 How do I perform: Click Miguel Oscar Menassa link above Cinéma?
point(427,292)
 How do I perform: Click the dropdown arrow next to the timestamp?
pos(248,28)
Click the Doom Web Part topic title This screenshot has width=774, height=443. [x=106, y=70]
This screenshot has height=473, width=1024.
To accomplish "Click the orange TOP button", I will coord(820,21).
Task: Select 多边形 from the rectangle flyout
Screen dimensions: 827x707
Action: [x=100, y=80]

------------------------------------

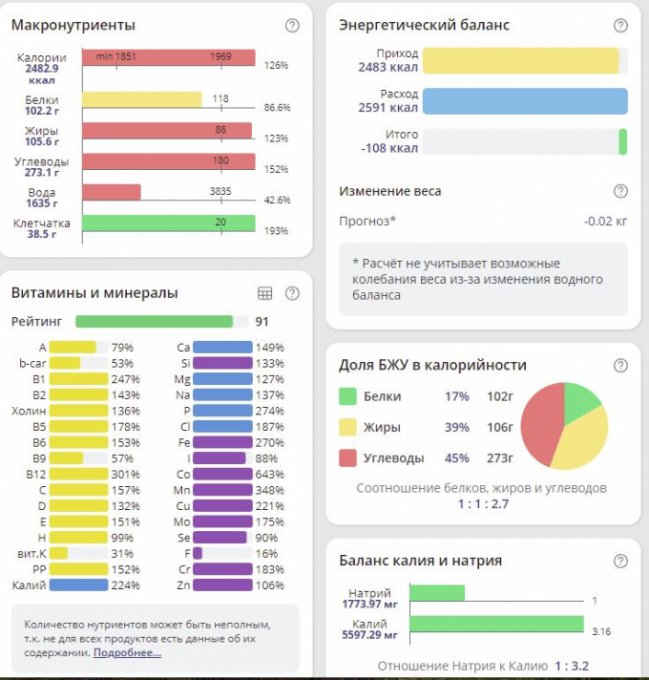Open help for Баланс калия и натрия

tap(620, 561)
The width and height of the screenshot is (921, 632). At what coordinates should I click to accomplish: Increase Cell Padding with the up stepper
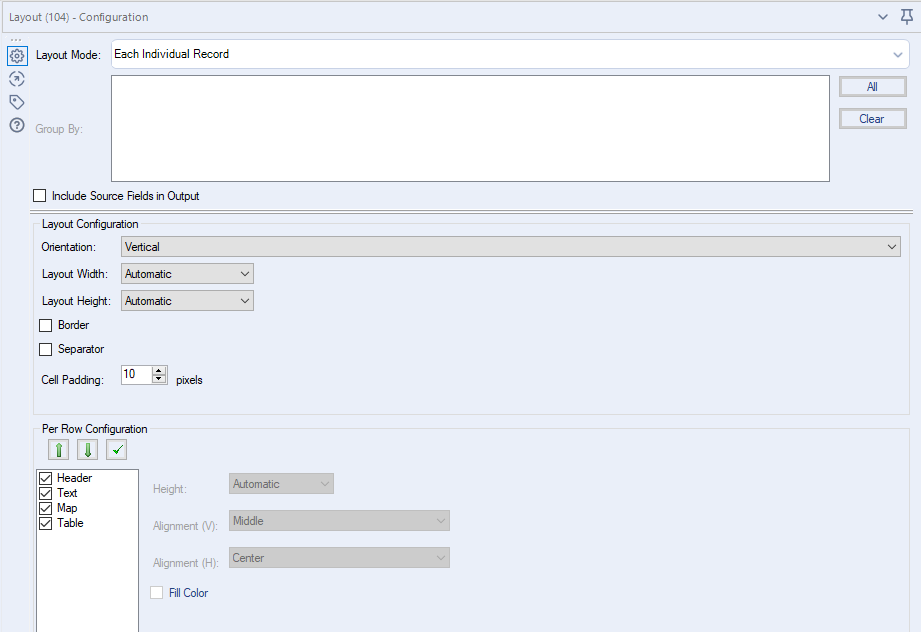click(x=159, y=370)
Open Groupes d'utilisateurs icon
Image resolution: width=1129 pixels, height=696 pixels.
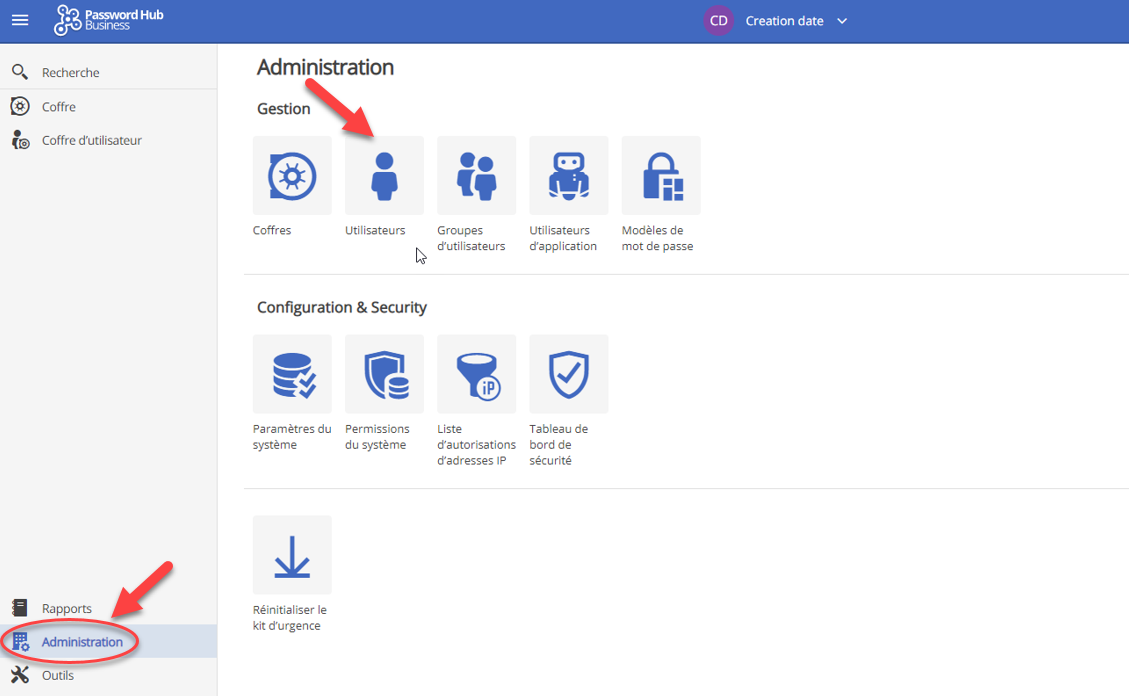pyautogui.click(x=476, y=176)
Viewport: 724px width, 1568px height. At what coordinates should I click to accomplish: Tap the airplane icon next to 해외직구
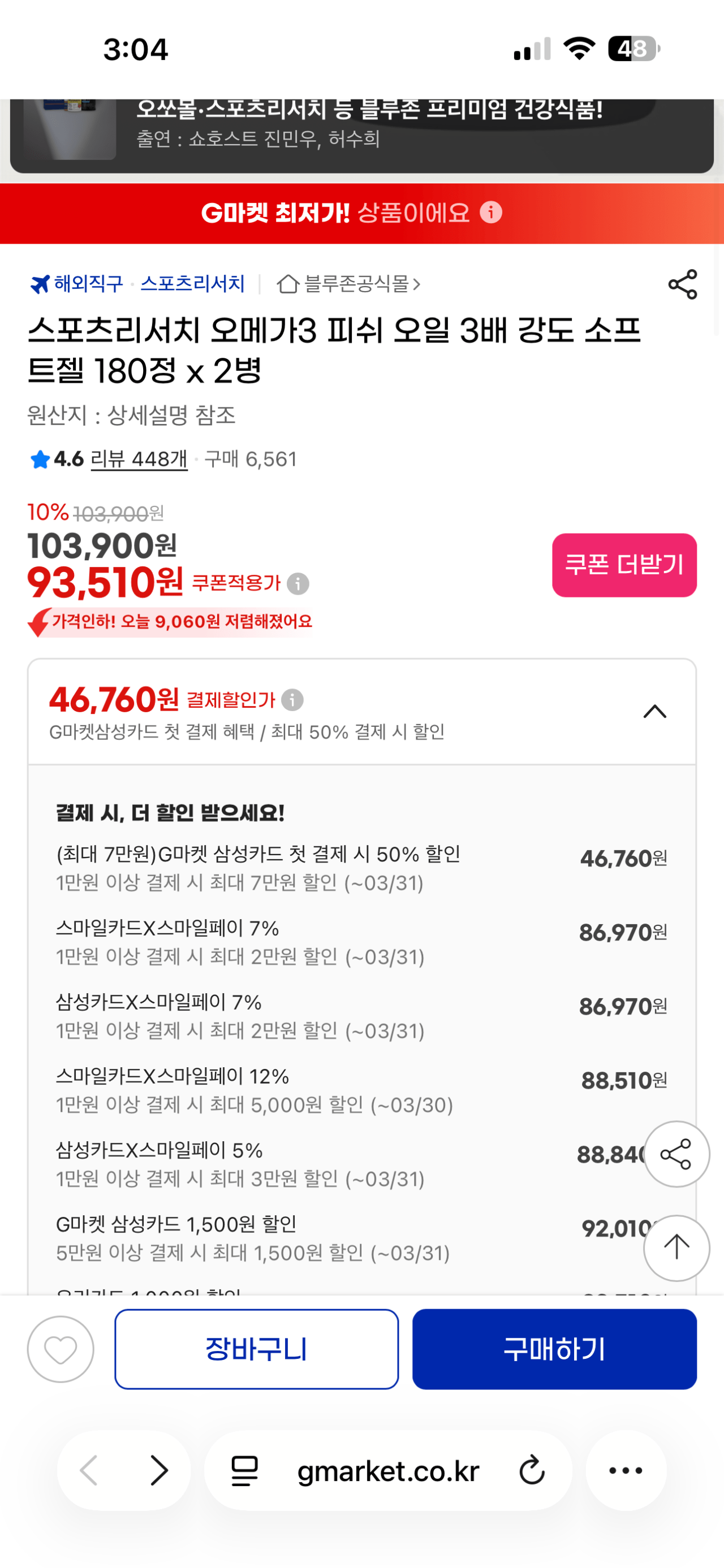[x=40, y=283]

------------------------------------

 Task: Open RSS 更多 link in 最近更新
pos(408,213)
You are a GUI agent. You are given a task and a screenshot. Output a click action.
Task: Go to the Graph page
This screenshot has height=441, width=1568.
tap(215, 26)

------------------------------------

### [Problem statement]
Using the records above, restate word for word the lines from the one with "Click the Doom" through the one with "Task: Select 多边形 from the rectangle flyout", both included.

### [The answer]
Click the Doom Web Part topic title This screenshot has width=774, height=443. [x=106, y=70]
This screenshot has height=473, width=1024.
To accomplish "Click the orange TOP button", I will coord(820,21).
Task: Select 多边形 from the rectangle flyout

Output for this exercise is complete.